『終わりなき日常を生きろ』宮台真司

終わりなき日常を生きろ―オウム完全克服マニュアル (ちくま文庫)

終わりなき日常を生きろ―オウム完全克服マニュアル (ちくま文庫)

大学時代の同級生(社会学専攻)が「読んでみたら」と貸してくれた本。この分野に詳しくない私でも存在を知っていたくらいだから、当時はきっと、相当、話題になったんだろうと思う。

“オウム完全克服マニュアル”というサブタイトルがつけられているだけあって、愉快な本ではない。それでも、80年代の二つの終末観について示唆するあたりは、ぐいぐい読ませられた。

デカい一発がやってくる、その後の廃墟の動乱の中での団結や共同性が語られる「男の子的終末観」。『AKIRA』や『風の谷のナウシカ』がその代表だ。あるいは、これからは輝かしい進歩もないし、おぞましき破滅もない。日常の中で永遠に戯れつづけるしかない、という「女の子的終末観」。『うる星やつら』の連載は1979年に始まった。

男の子たちよりもはるかに以前から「輝きのない未来」に耐えてきた女の子たちは、バブル崩壊後に男の子たちが悲哀を噛みしめている横で、さっさと「終わらない日常」と戯れるスキルを身につけていた。ブルセラに走る女子高生、サリンをばらまく元理系学生。

そして、筆者は「終わりなき日常を生きろ」という印象的なフレーズを用いるのだが、地下鉄サリン事件の起こった1995年にこの本が出版されてから、すでに15年が経っていることになる。

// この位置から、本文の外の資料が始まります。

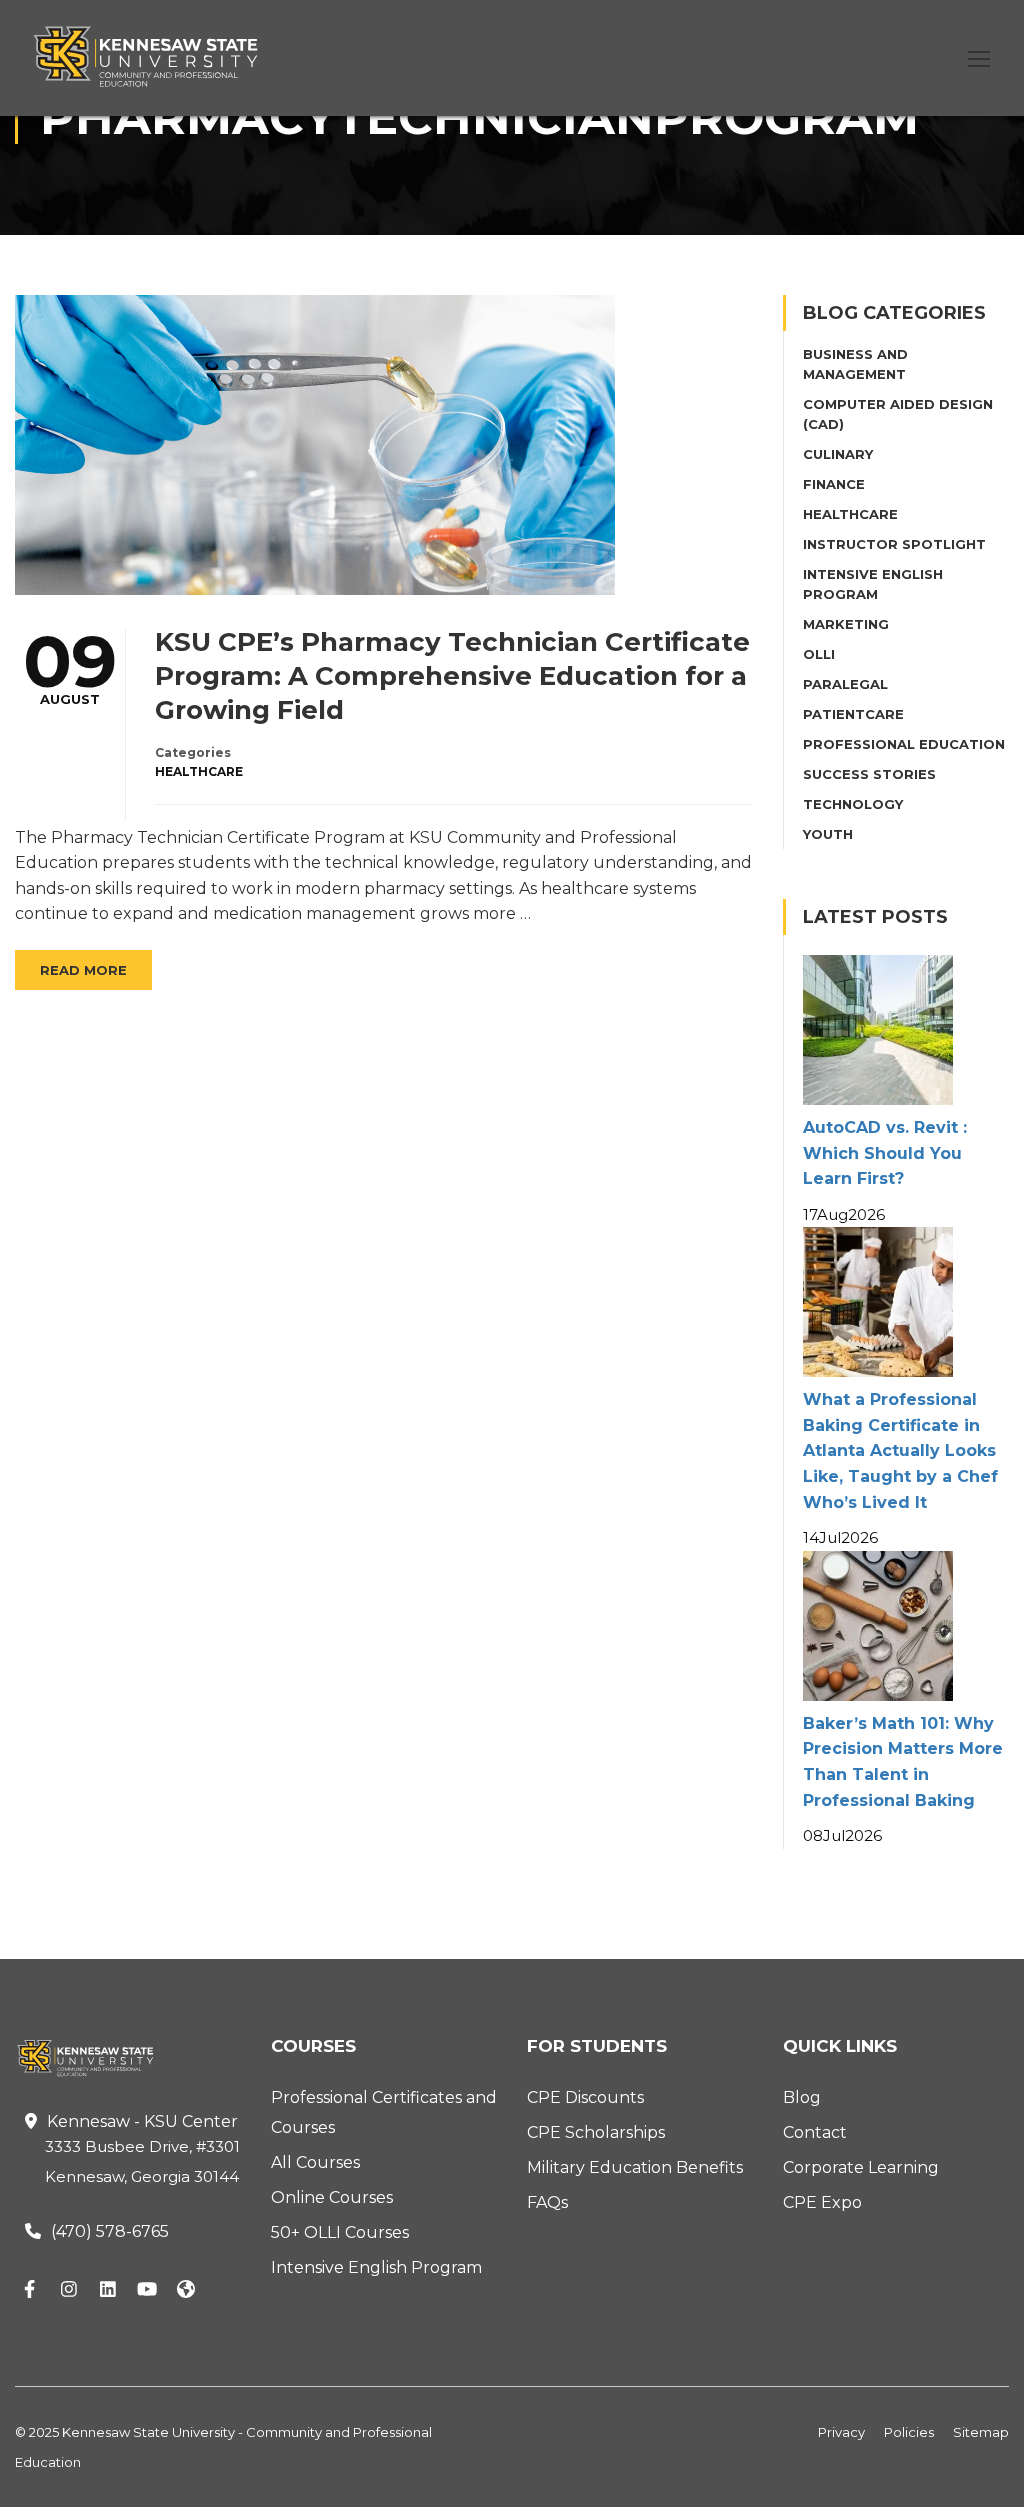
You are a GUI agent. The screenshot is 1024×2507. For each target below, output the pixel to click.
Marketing (846, 624)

ユートピアにもディストピアにもなりうる「終わりなき日常」を生きる知恵”が必要だ、としながらも、その具体的な中身についてまでは、この本では詳細な検討がなされていない。ただ、この当時の彼は終わりなき日常を「まったりと」生きることに対して肯定的だが、2010年の今でも、そうなのだろうか。

現代には、20年前、10年前とは違った様相、問題がある。終わりなき日常を永遠のものと思いさだめ、まったりと生きる若者たちが、3年で会社を辞めたり、派遣切りにあったりニートになったりしているんじゃないか?という指摘をしたくなるのが人情ってもんだ。輝かしい夢に敗れて絶望するのと、見る夢すら最初から持ちえないのと、どっちが幸福だ?という選択肢しかないのか、と。

もちろん、名医よろしく現代に対する処方箋を書くのは不可能だとしても、1959年生まれの社会学者である筆者は、この本ののちも絶えず現代社会と向き合って活動しているはずだ。ゼロ年代の10年間について彼が語ることを知りたい。というか、ゼロ年代ってどういう時代だったのか、考えてみたいと思った。